Но вот время летит незаметно, и вы, желая обозреть все, напрягаете зрение уже дальше; видите к северу отдельные группы гор, часть Колыванского озера, еще какие-то разбросанные селения и, наконец, нескончаемую даль, которая так велика, что в переливах сменяющихся цветов какой-то неуловимой сини и фиолетовой краски пасует самое сильное зрение, так что вы невольно беретесь за бинокль, но и он, увы! На сливающемся в глубокой дали горизонте оказывается таким же бессильным орудием.

Возвращаясь с Синюхи, из этого волшебного мира, вы и восхищены, и вместе с тем точно разбиты душой, когда, незаметно проехав нагорную тайгу, очутитесь внизу, в том же мире действительности, откуда вы поехали, где вы вертитесь своим бытием и где останетесь той же ничтожной мушкой, какую вы видели с вершины Синюхи!.. Да, останетесь ею, и все-таки никогда не забудете того, где вы были, где провели несколько часов, что в это время пережили и перечувствовали, и все, все, что вы видели! Да, и я уверен, что впечатление это, конечно, навсегда останется с вами до конца вашей жизни. Говорят, что в ясные осенние дни с Синюхи видят блестящую точку золоченого креста Барнаульского собора — это почти через 300-верстное расстояние.

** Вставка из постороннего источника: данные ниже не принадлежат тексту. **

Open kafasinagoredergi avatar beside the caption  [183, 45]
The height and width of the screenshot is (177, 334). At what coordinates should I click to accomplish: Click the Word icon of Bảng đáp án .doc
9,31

Однажды, на одном из Риддерских белков, Ивановском, Проходном или Голодном, был с компанией горный инженер, покойный Остермейер, и ему удалось наблюдать величественную картину грозы, которая разразилась гораздо ниже их пребывания на белке. Он говорил, что, находясь на этот раз выше облаков и за тучами не видя земли, в каком-то особом восхищении смотрел на чертившую во все концы молнию и поражался страшными ударами грома, которые казались ему более оглушительными, чем на земле.

В 1850-х и 60-х годах на Риддерский рудник приезжал епископ Афанасий; восхищаясь красивыми окрестностями, епископ пожелал побывать на Ивановском белке, но не как турист, а как простой паломник. Он заказал довольно большой крест и на своих плечах унес его на вершину белка, где и водрузил собственноручно.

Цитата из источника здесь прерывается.